Multiple myeloma (MM) is characterized by the clonal proliferation of plasma cells in the bone marrow. Although the precise molecular mechanisms differentiating men and women in MM are not fully understood, uncovering these differences is crucial for improving personalized therapeutic approaches. Here, we show sex-specific dysregulation of exosomal non-coding RNAs (ncRNAs) in MM. We conducted an in-depth analysis of dysregulated ncRNAs in male and female patients, as well as MM cell lines, revealing distinct expression signatures across multiple clinical contexts, including newly diagnosed, relapse, progression, Hyperdiploid, non-Hyperdiploid, and treatment exposure.
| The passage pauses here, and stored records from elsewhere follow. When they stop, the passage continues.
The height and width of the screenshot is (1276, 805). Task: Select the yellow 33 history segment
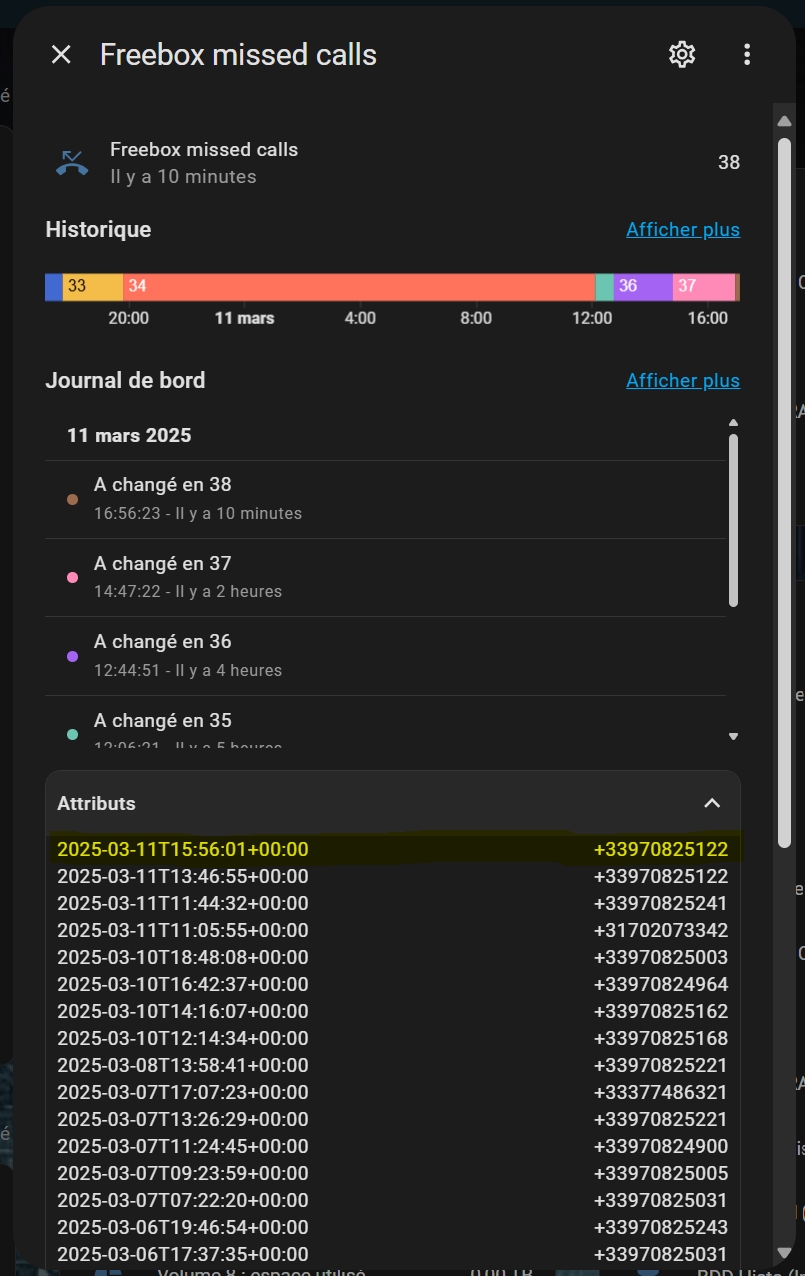pyautogui.click(x=92, y=287)
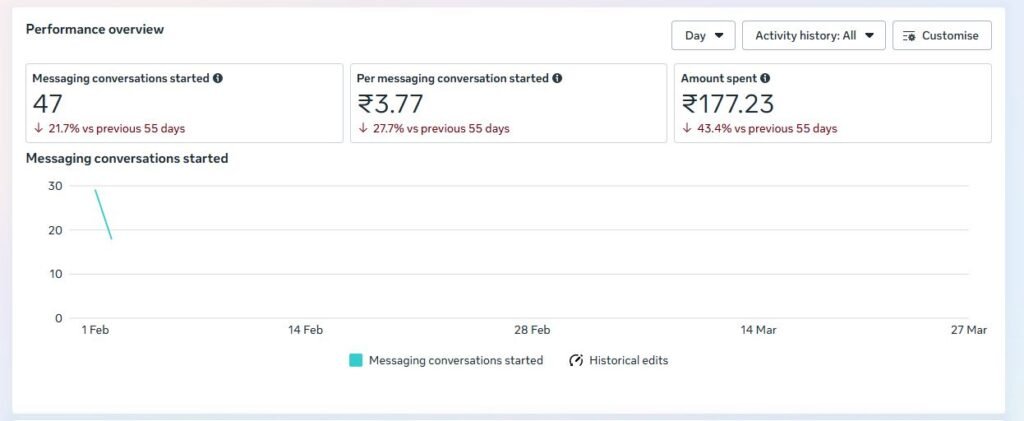The image size is (1024, 421).
Task: Select the Per messaging conversation started card
Action: point(508,103)
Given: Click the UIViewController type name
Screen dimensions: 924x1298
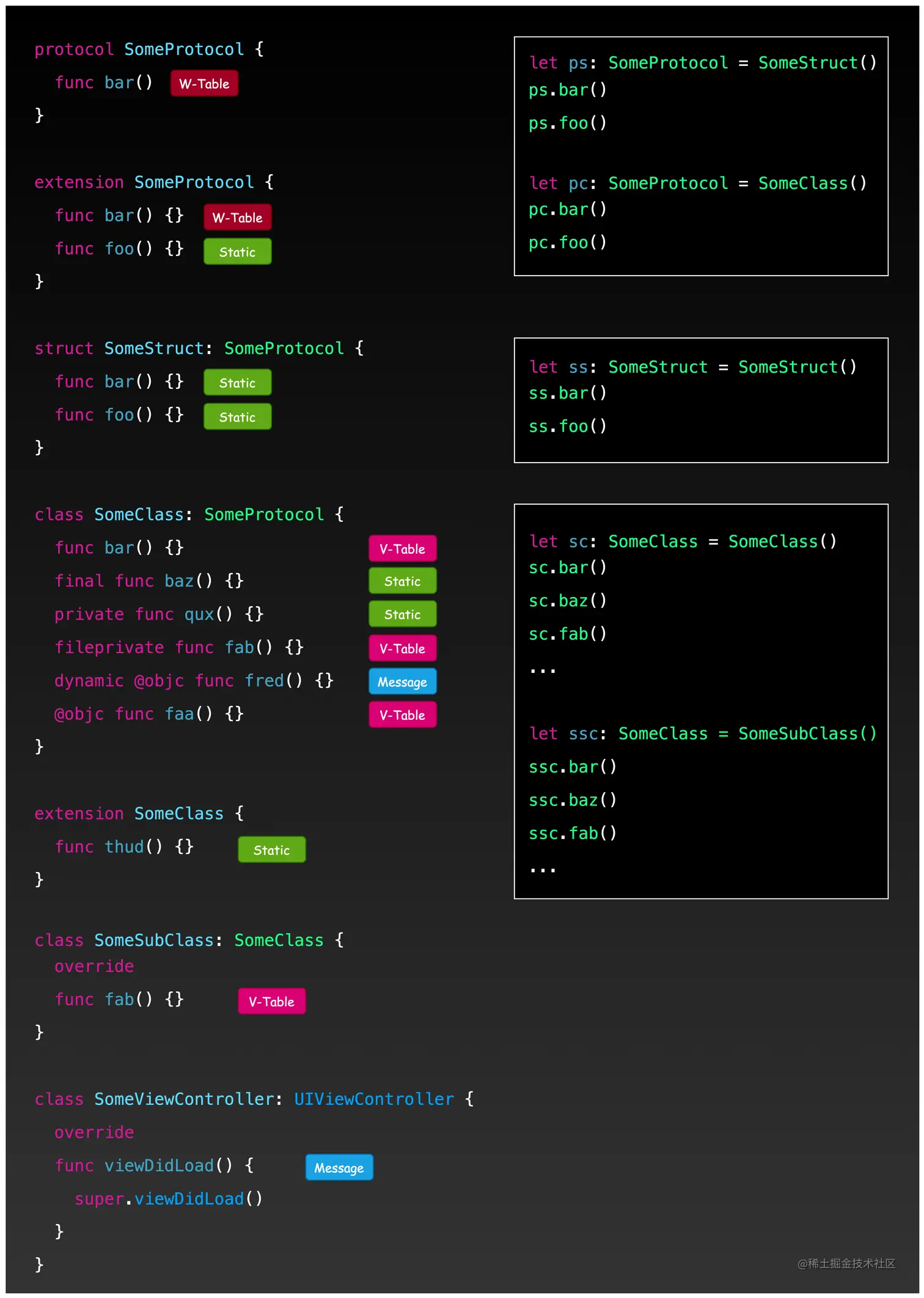Looking at the screenshot, I should click(x=374, y=1099).
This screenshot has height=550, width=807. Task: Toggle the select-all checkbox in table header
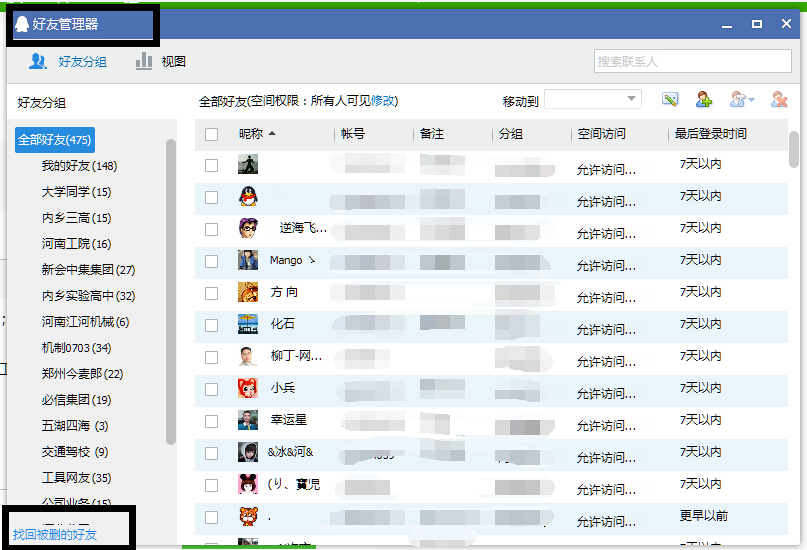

Our findings highlight the pivotal roles of lncRNAs and miRNAs in MM pathogenesis, detecting alterations in enriched pathways that influence key biological processes such as cellular proliferation, apoptosis, and gene regulation. We established a panel of ncRNAs with distinct sex-specific expression patterns, significant effects on mRNA regulation, and involvement in MM-associated biological pathways. Our results demonstrate that exosomes provide enhanced analytical resolution for detecting non-coding RNAs, enabling more sensitive and precise identification of transcriptomic alterations. These results suggest that sex-specific dysregulation of ncRNAs may contribute to differences in MM progression and therapy response. Ultimately, this study underscores the importance of exosomal ncRNA profiling in designing sex-tailored therapeutic strategies targeting dysregulated ncRNAs, paving the way for personalized medicine in MM.